Esta semana vivi um momento singular na minha vida como médico e gostaria de partilhar o que aprendi ou que pelo menos ainda estou aprendendo. Recebi a visita de dois irmãos de um paciente meu que havia falecido recentemente e cujo óbito eu atestara. Vieram tão somente para agradecer a assistência que eu havia oferecido durante a vida de seu irmão. Este paciente que chamo de amigo, pois assim eu o considerava, tinha uma doença degenerativa que, apesar do nome pomposo, era por demais atroz: doença de Von Recklinghausen. Essa doença afetava o sistema nervoso central e vários nervos cranianos; desse modo, ele não andava, tinha dificuldade de deglutir, engasgava-se facilmente, era surdo e lia somente frases escritas com letras garrafais.
Ah! Um adendo: esse amigo tem um nome. Chama-se Alberto Tokuriki.
O Alberto era um amigo especial. Quando nos víamos, o sorriso era mútuo, apesar das agulhadas que de vez em quando eu lhe aplicava. Falava com ele através da escrita, cujo papel ele aproximava junto aos olhos para que pudesse ler, ao que ele respondia verbalmente com enorme dificuldade. Entre as muitas perguntas que eu lhe fazia, perguntei certa vez se ele se sentia feliz, ao que me respondeu: “Muito! Tenho uma família maravilhosa que me ama e estou sempre perto deles.” Em meio a tantas dificuldades, eu não esperava uma resposta positiva tão convicta. Aquela capacidade de enxergar a luz onde tudo são sombras mostrava a marca de uma alma forte capaz de transpor pesados obstáculos. Lembrei-me de uma frase que li, cujo autor desconheço, que dizia haver duas maneiras de ver a vida: uma delas é de que nada na vida é um milagre e a outra é a de que tudo na vida é um milagre. Parece-me que o Alberto norteava sua vida pela segunda maneira.

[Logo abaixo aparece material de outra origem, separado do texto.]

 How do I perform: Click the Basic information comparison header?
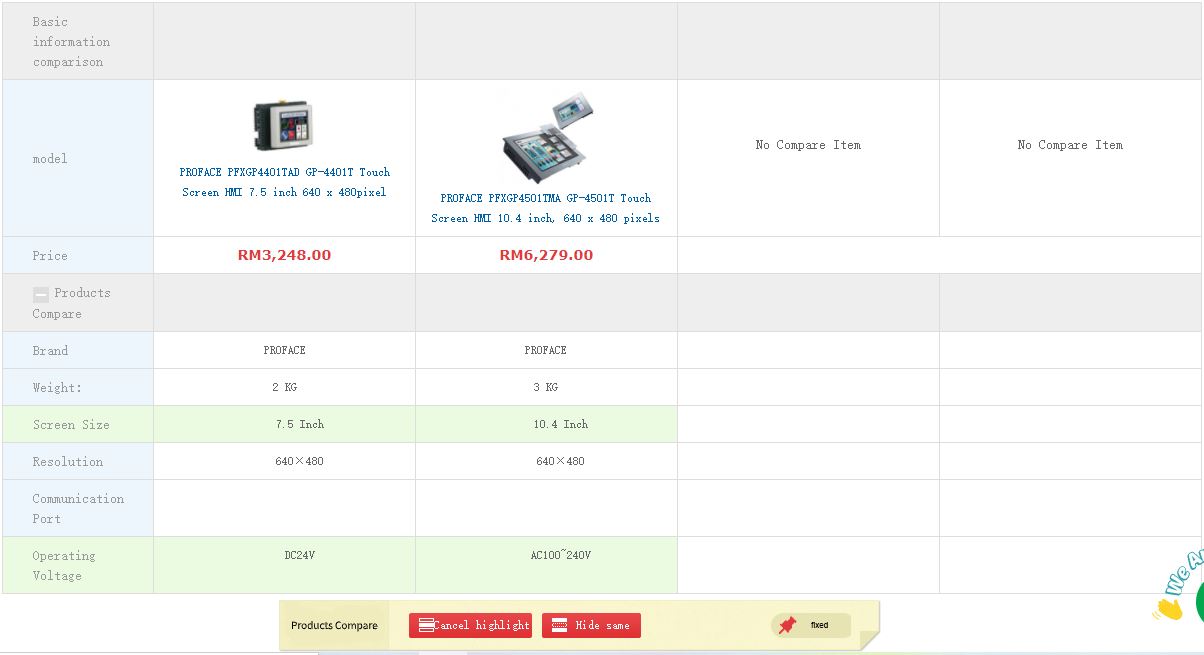point(71,42)
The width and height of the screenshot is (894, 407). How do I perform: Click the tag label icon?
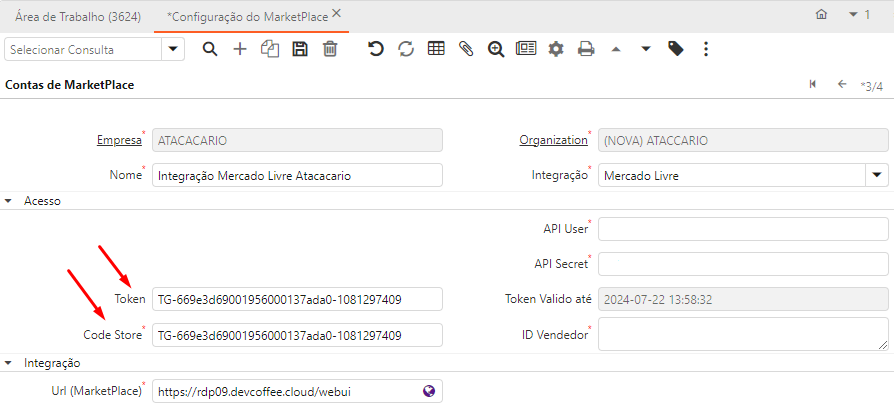(676, 49)
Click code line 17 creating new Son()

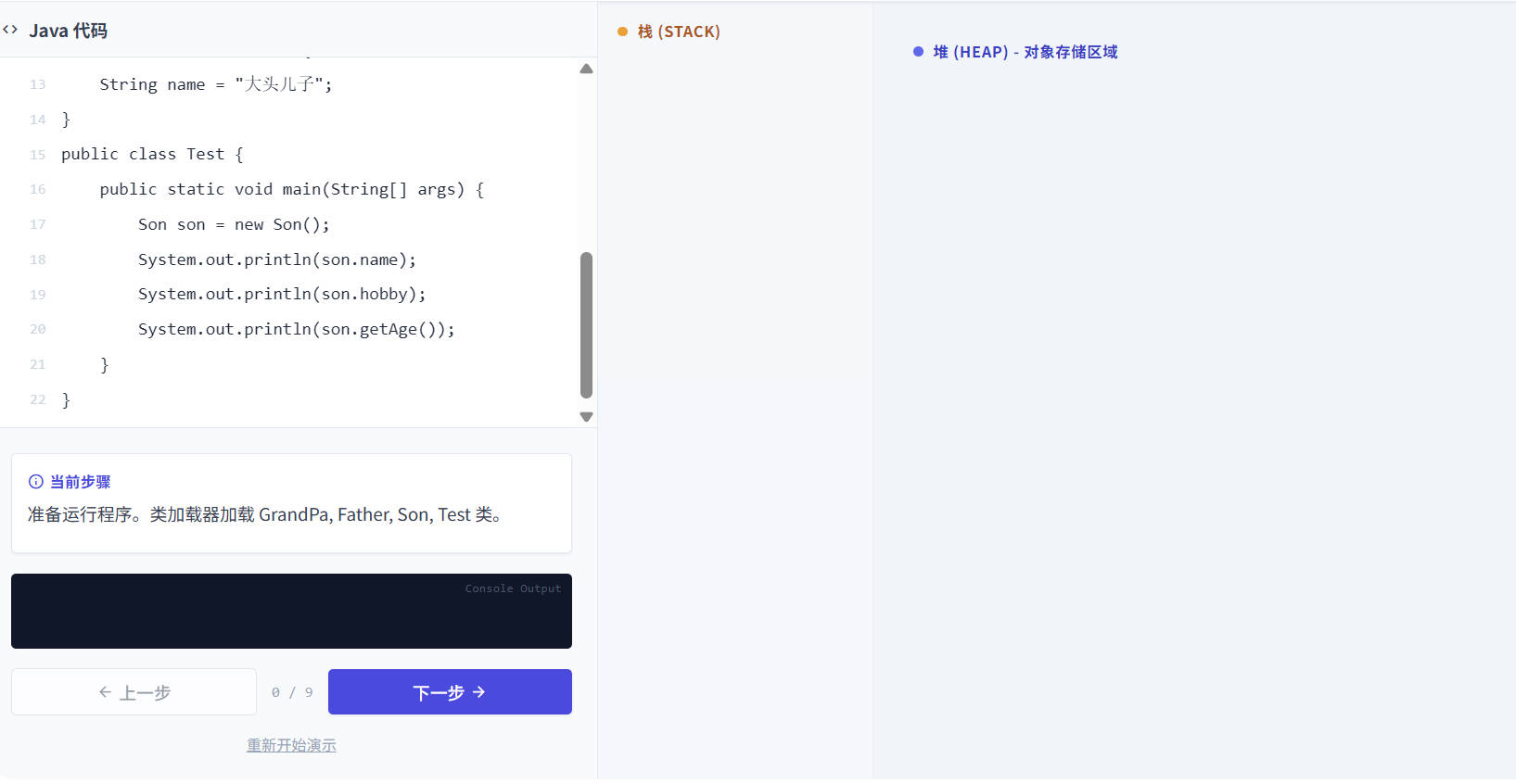point(234,224)
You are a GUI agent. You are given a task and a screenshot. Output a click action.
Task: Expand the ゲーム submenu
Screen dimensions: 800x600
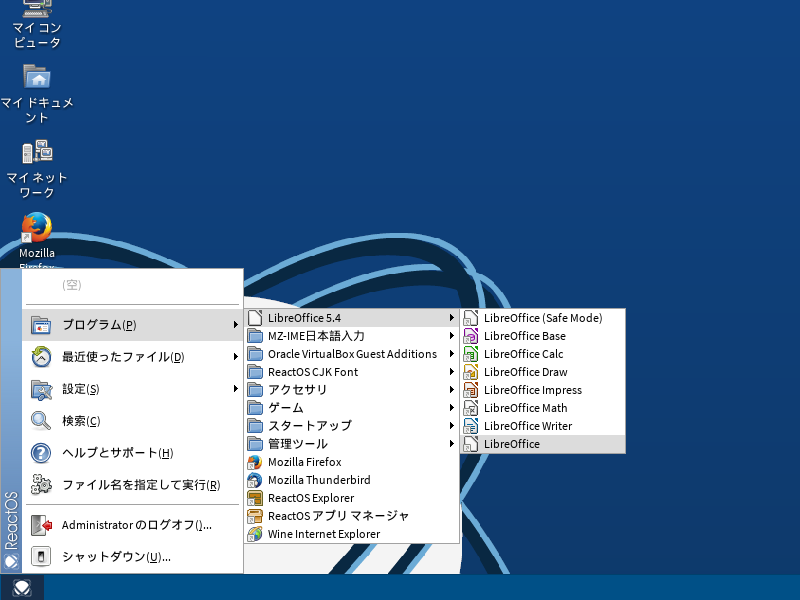[x=286, y=408]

Com o evoluir da doença, Alberto já não mais deglutia e necessitava de uma cirurgia para a colocação de uma sonda a fim de alimentar-se pelo abdome. Mas uma barreira para o meu amigo, na qual vi o desânimo tomar conta de sua alma. Durante a nossa consulta bate-papo, dentre as muitas frases que lhe escrevi, uma o tocou profundamente.

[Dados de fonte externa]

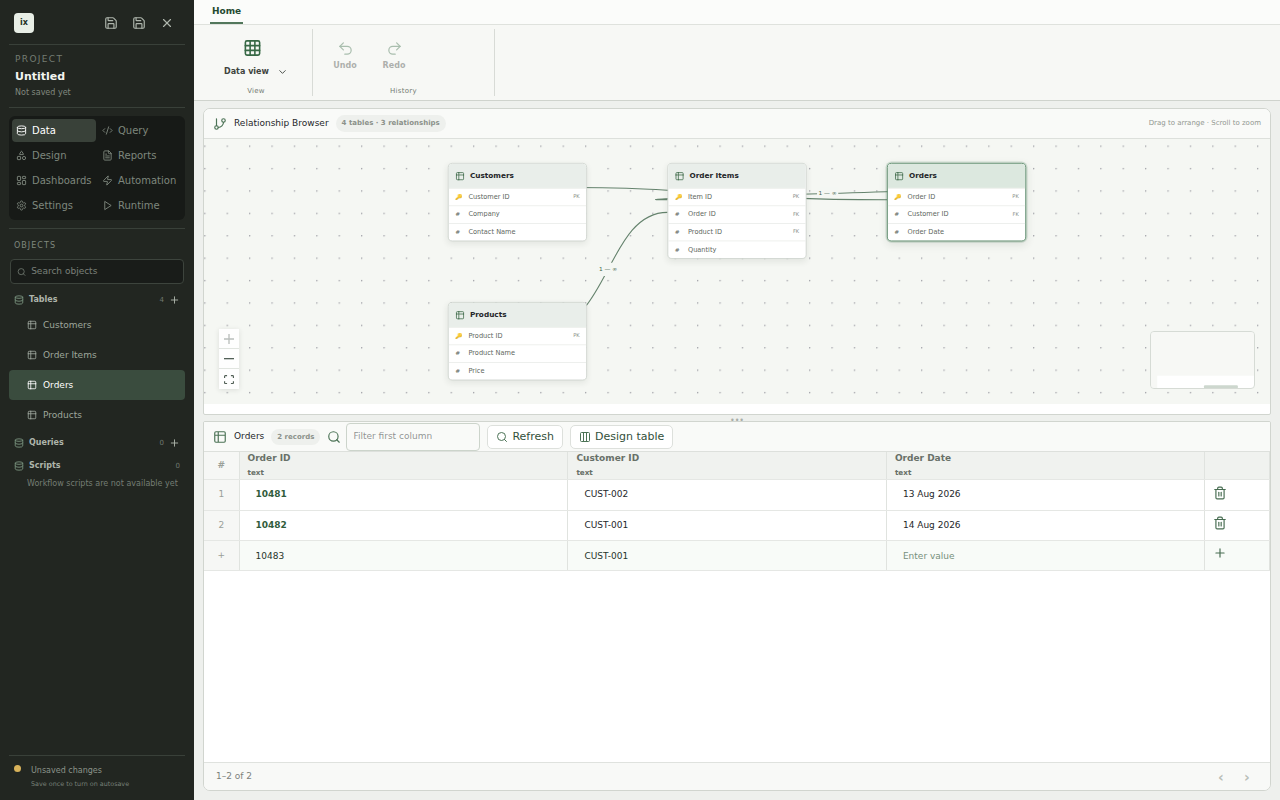
Task: Zoom out of the relationship diagram
Action: coord(229,359)
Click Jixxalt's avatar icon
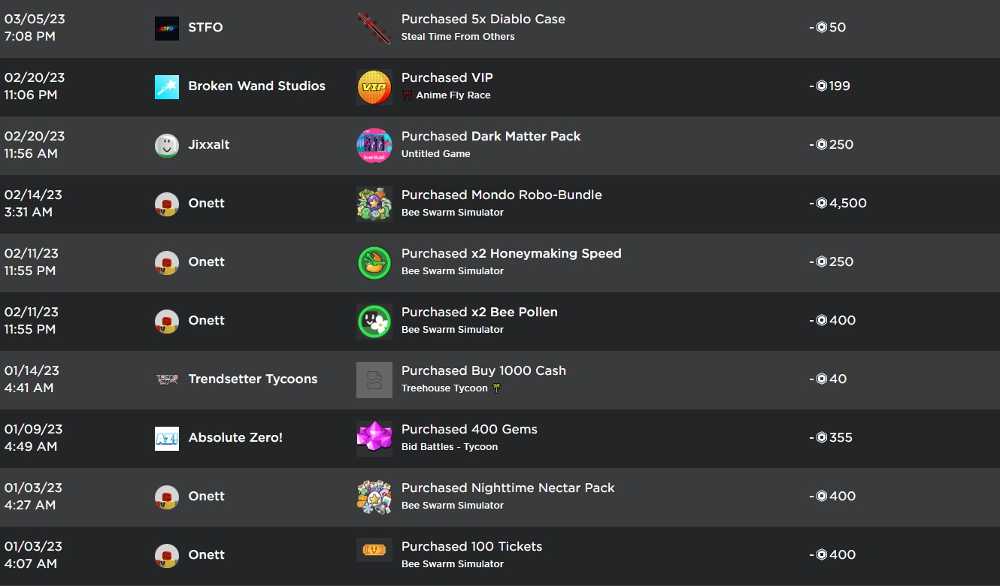Image resolution: width=1000 pixels, height=586 pixels. (166, 145)
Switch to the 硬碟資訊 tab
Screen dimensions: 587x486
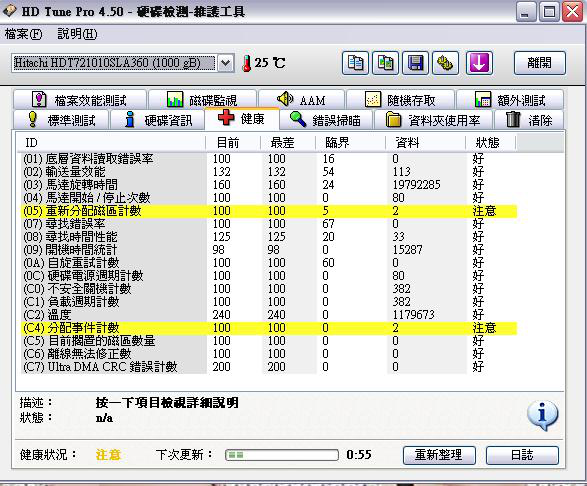point(156,120)
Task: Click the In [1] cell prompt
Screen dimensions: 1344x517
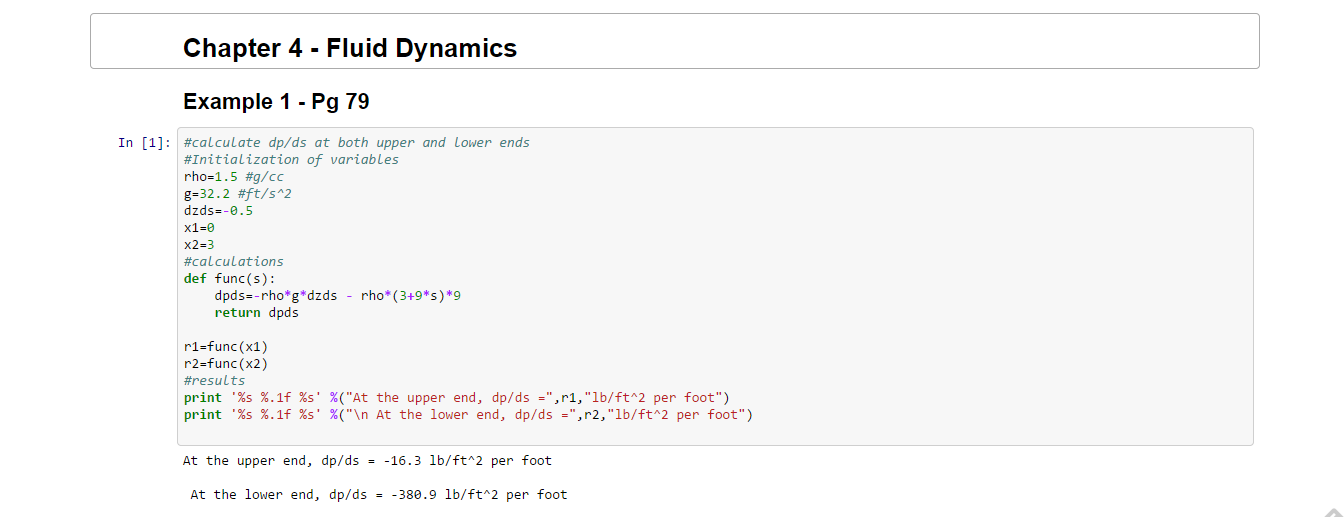Action: (x=144, y=143)
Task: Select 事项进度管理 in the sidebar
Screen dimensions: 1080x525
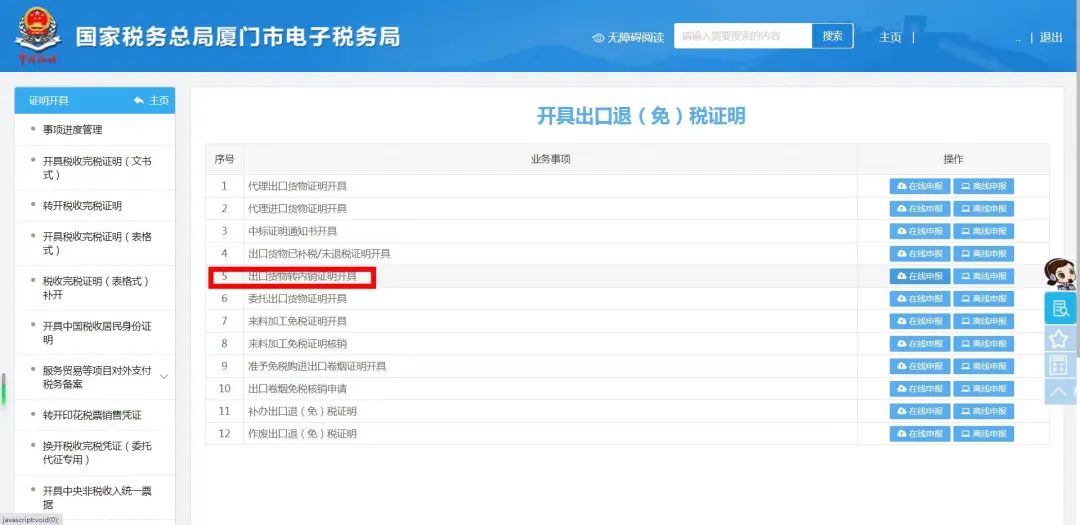Action: (x=72, y=130)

Era a seguinte: “Vamos viver um dia de cada vez.”
Pois bem, surgiu novamente o Alberto de alma forte e pujante e aceitou fazer a referida cirurgia.
Seus irmãos contaram-me que o Alberto, após aquela visita em que escrevi a dita frase, pediu que a fixasse na geladeira da cozinha e todas as manhãs a lia. E assim foi o meu amigo vivendo um dia de cada vez, até que chegou o momento da partida. Partiu numa manhã, adormecido, como o valente que repousa após a longa batalha.
Obrigado, meu amigo, pelas lições que você nos ensinou. Deixo aqui assinalado seu nome em meu texto, eternizando a sua passagem pelo mundo. Tenha certeza de que sua vida não foi vã.